Zaku na zul shade17.htm "In the Shade" CHAPTER XVII: Spies, Lies and Plaintive Cries

CHAPTER XVII: Spies, Lies and Plaintive Cries


"I take it," Pinky surmised, "the final appeal failed."

"You could say so," Jim conceded. Fully dressed now, he crossed his legs as he repositioned himself on the pond bank.

"I guess you've come to learn about your mother," Pinky speculated.

"I guess I have. I want to know the truth about her. I've heard enough rumours."

"Rumours?"

"Crazy stuff, really." Jim explained. "Some of the locals say my mother was a communist. One idiot at Kelly's even told me she was a spy. A double agent, no less! This moron even went on to say my father was a G- man sent to kill her!"

The Mensaplasms did not respond. Instead, they went to work fashioning a picture on the water's surface. An image appeared: A man in a pleated grey suit with narrow, notched lapels and cuffed slacks is sitting at a table. He ignores the drink in front of him. As the picture sharpens Jim has an uneasy feeling. The man seems vaguely familiar.

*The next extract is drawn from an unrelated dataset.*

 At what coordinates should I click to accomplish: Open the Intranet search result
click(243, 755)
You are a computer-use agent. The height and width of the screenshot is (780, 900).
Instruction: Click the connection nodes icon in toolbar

"Is that him?" Jim asks. "Is that my father?"

"Yes," Rose answered.

The scene widens to take in some people mulling around, holding drinks and cigarettes in their hands. Jim recognizes the setting. It is the cafe. But the absence of sunglasses and the more conservative clothing styles on its patrons gave Jim the impression that this took place earlier in the fifties. The view pans around the room until it stops on Cory fastening a capo to the neck of her guitar.

"Is this where they met?" Jim wondered.

"Yes," Rose replied.

"Thank you for coming out this evening," Cory said. "This next song is about addiction, gluttony, isolation, hatred, stubbornness and complacency--all the ways we enslave ourselves. It's called `Prisoner of Freedom'. Hope you like it."

Cory began strumming her sixstring, establishing an upbeat tempo that contrasted with a mellow, plaintive chord progression. As with her other songs, this one touched on themes that were well known to Jim:

Prisoner of Freedom

So many habits that none can feed 'em
Caught in these vices, a prisoner of freedom.

These ironies haunt the vendors of greed
You get all you want; you lose all you need.

Now I realize that loneliness is when
We don't recognize who will be a friend.

Enemies who dare are in the hallway kissing
Fools can see what's there. Can you see what's missing?

Lemmings will ignore any course correction
Miles to go before we face the right direction.

Bluebloods and hoodlums continue to coast
Angels are born when they're needed most.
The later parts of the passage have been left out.